Skipping Breakfast: Evidence, Beliefs, and Bias

Faith is the belief in things unseen. Science is something quite different because science relies on evidence. Belief that skipping breakfast causes weight gain is something that many health writers and scientists seem to share. According to a new publication in the American Journal of Clinical Nutrition, this belief has led to biased research reports and an unfortunate reliance on redundant research that proves nothing about the effect of skipping breakfast on weight gain.

But it might be that the public is not as quick to buy into that belief.

Researchers from the University of Alabama at Birmingham analyzed consumer health, scientific, and government publications to confirm that each of these sources promote the idea that skipping breakfast causes weight gain. They also conducted a cumulative meta-analysis of studies related to this idea. The analysis showed that research to date could neither prove nor disprove the presumption that skipping breakfast causes weight gain.

Finally they reviewed scientific publications about these studies and found biased reporting in four different forms:

  1. Biased interpretation of one’s own results
  2. Improperly describing causality in one’s own results
  3. Misleading citations of others’ results
  4. Improperly describing causality in others’ results

 
Commenting on these findings, senior author David Allison said:

Replication in science is vital and we need to continue to promote it. But at some point, when so many studies have already shown an association, replicating the association over and over, does not increase knowledge – it seems only to “advertise” the idea and increase belief by the mere exposure effect. As a field, we need to know when to stop gratuitously replicating some types of research to just make noise for an idea we love and move on to studies which can advance our knowledge.

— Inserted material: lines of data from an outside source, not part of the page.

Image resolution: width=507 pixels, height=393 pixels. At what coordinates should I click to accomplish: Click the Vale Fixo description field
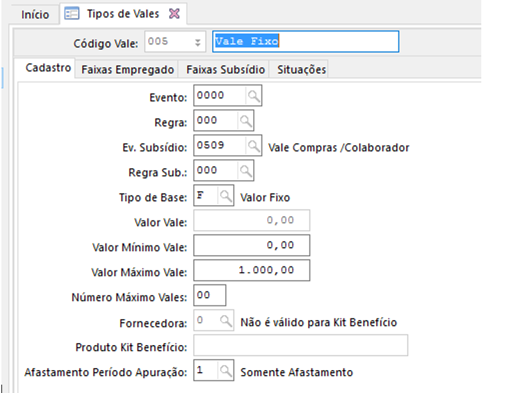coord(306,42)
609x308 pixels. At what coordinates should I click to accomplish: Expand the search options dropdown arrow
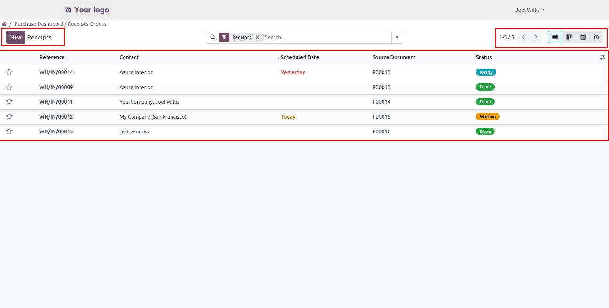coord(397,37)
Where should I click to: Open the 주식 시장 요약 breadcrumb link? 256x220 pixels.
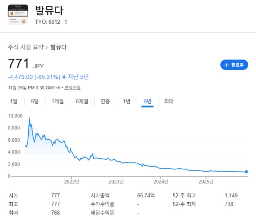click(x=26, y=47)
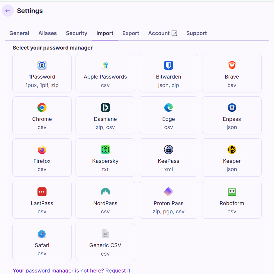Image resolution: width=274 pixels, height=274 pixels.
Task: Choose the Generic CSV import option
Action: point(105,242)
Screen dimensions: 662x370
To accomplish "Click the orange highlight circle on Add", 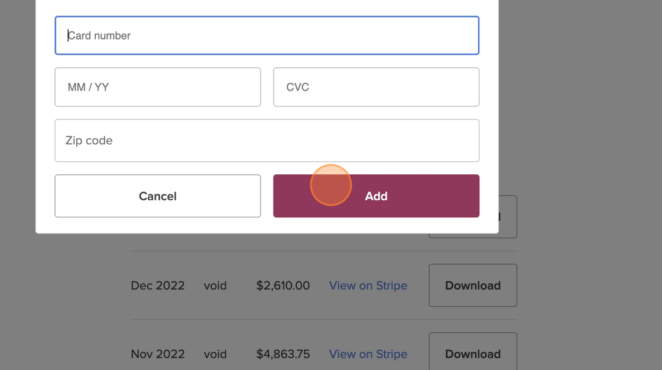I will 331,185.
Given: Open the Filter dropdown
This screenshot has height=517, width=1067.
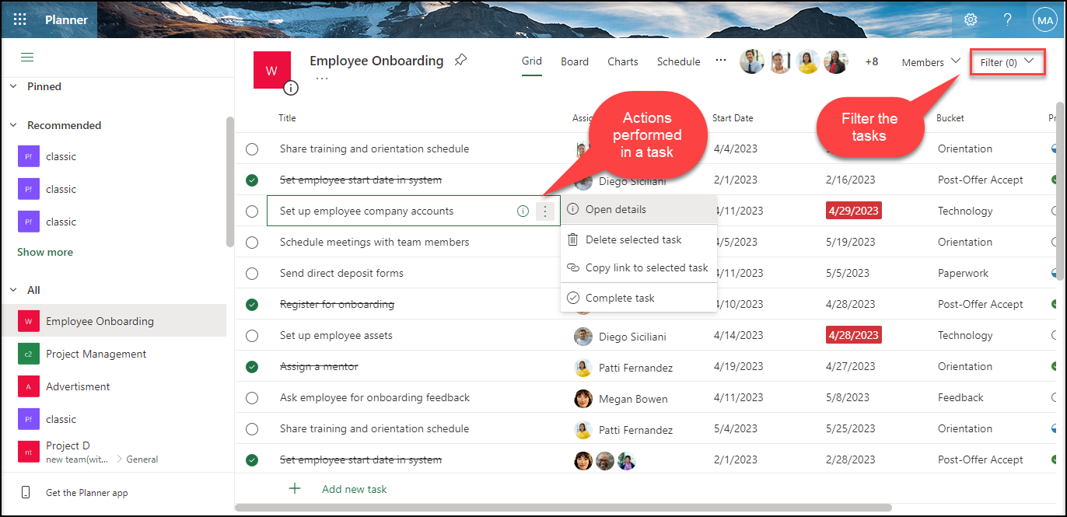Looking at the screenshot, I should 1007,61.
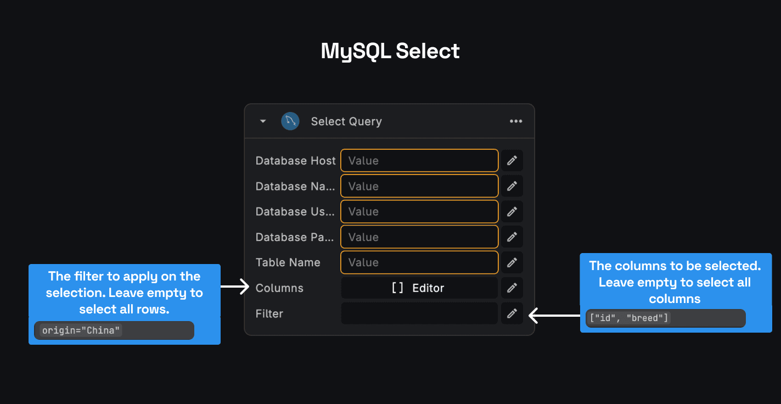Open the Columns Editor

pyautogui.click(x=419, y=288)
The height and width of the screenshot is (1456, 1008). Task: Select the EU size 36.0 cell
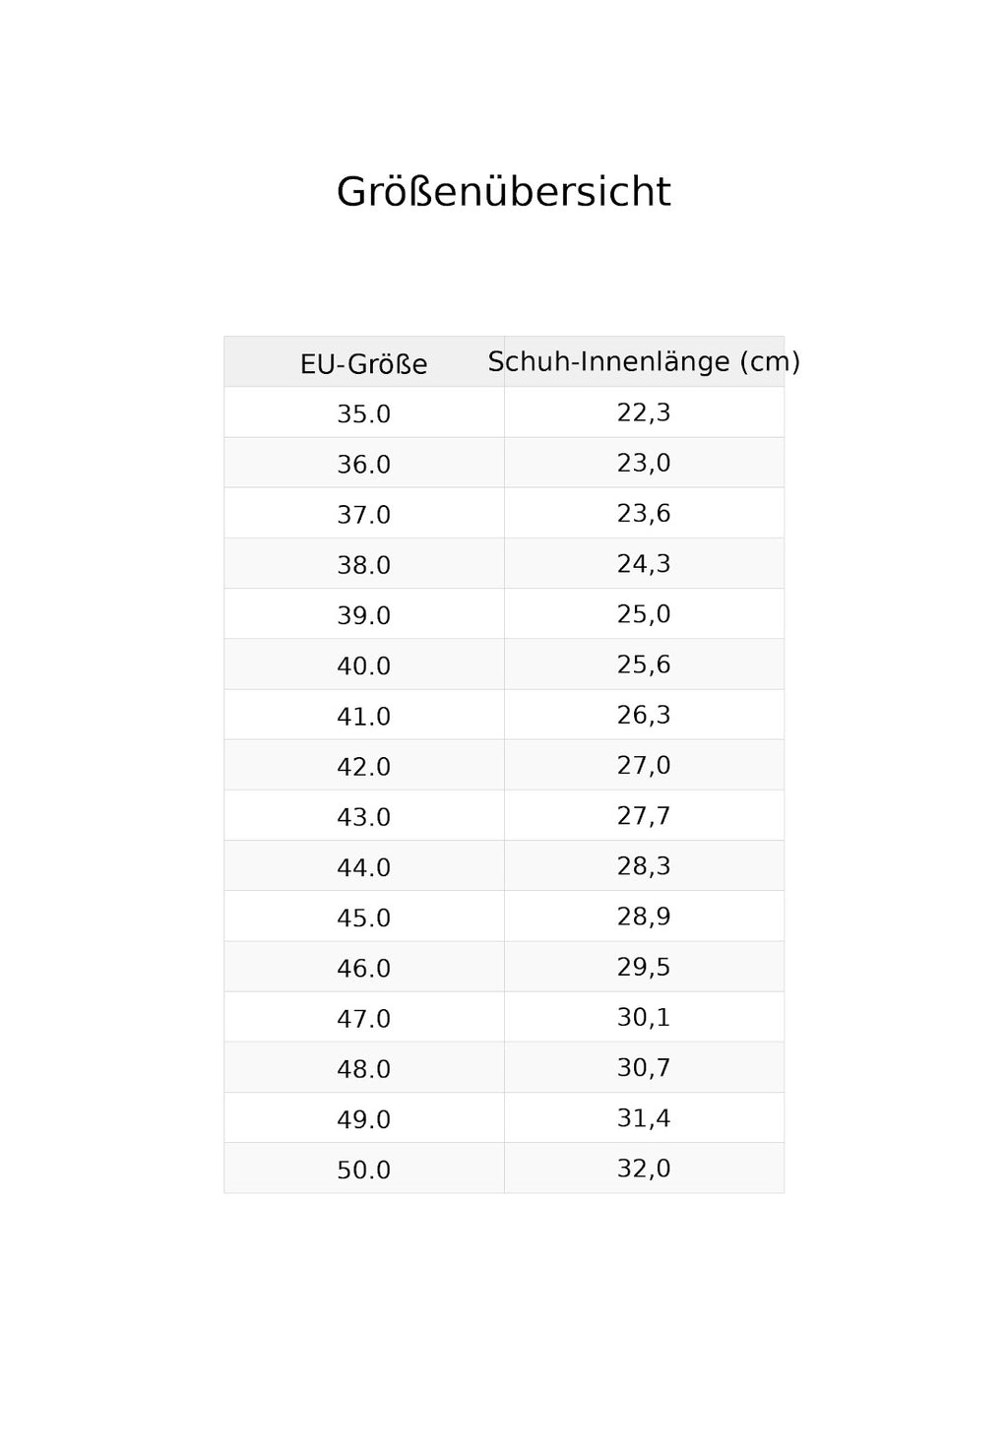click(364, 463)
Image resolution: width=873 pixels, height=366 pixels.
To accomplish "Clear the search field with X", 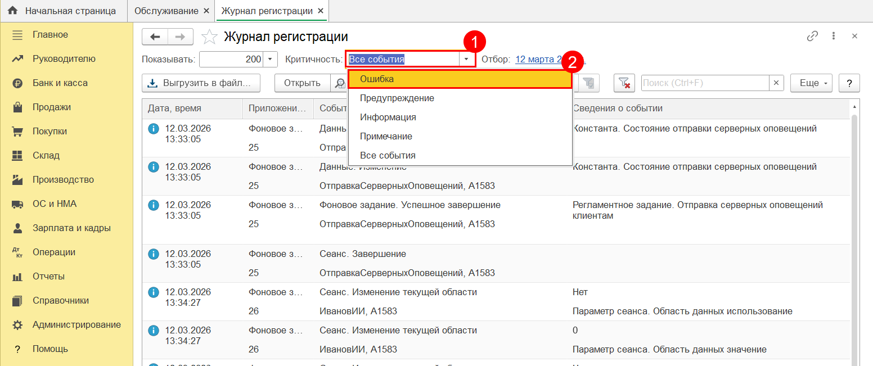I will tap(776, 83).
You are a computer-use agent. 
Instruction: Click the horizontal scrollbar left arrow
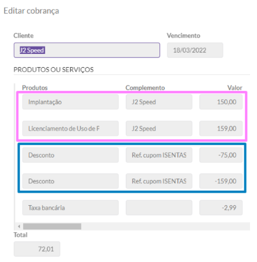(19, 226)
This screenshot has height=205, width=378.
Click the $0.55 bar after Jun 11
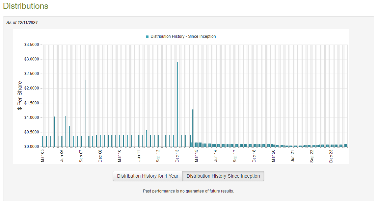pyautogui.click(x=146, y=138)
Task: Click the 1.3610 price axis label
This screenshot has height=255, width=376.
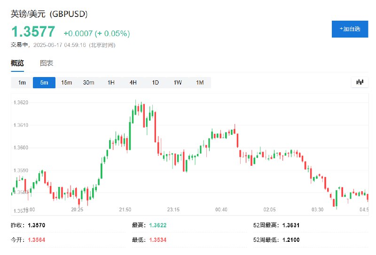Action: coord(21,125)
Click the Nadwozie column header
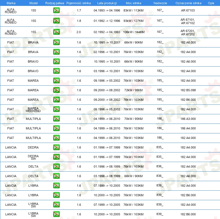220x219 pixels. point(160,3)
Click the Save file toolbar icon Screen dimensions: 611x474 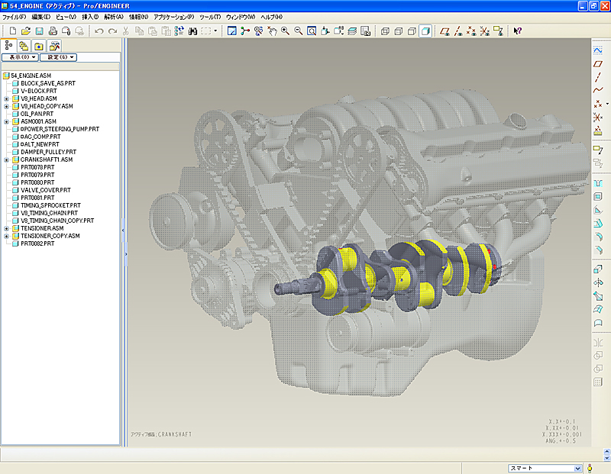(39, 31)
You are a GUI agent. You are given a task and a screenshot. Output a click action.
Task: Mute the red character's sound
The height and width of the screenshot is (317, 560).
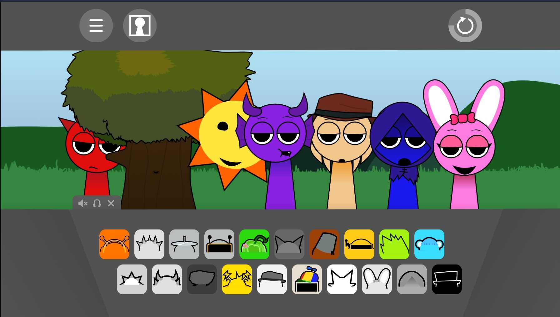pos(83,204)
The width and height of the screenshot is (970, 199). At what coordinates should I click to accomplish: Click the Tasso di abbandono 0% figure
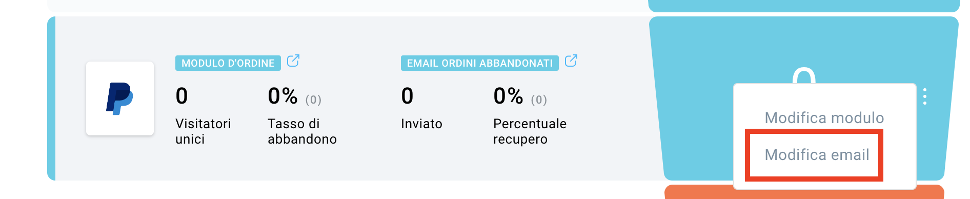click(x=282, y=96)
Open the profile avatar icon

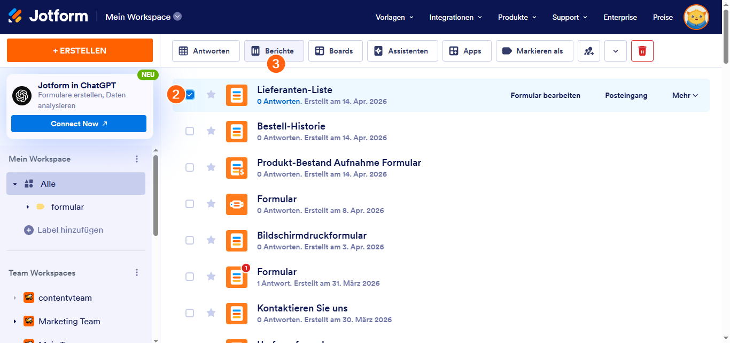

Intrigued by these observations, ConscienHealth checked with a representative sample of the general public. Do they believe it is true or false that skipping breakfast causes weight gain? We found that the public has not fully accepted this idea. In preliminary results from 443 respondents, 50% said it was true, 18% said it was false, and 32% were not sure.

Either the public is not so gullible as many believe or it’s simply slow to accept a concept — whether it’s proven or unproven.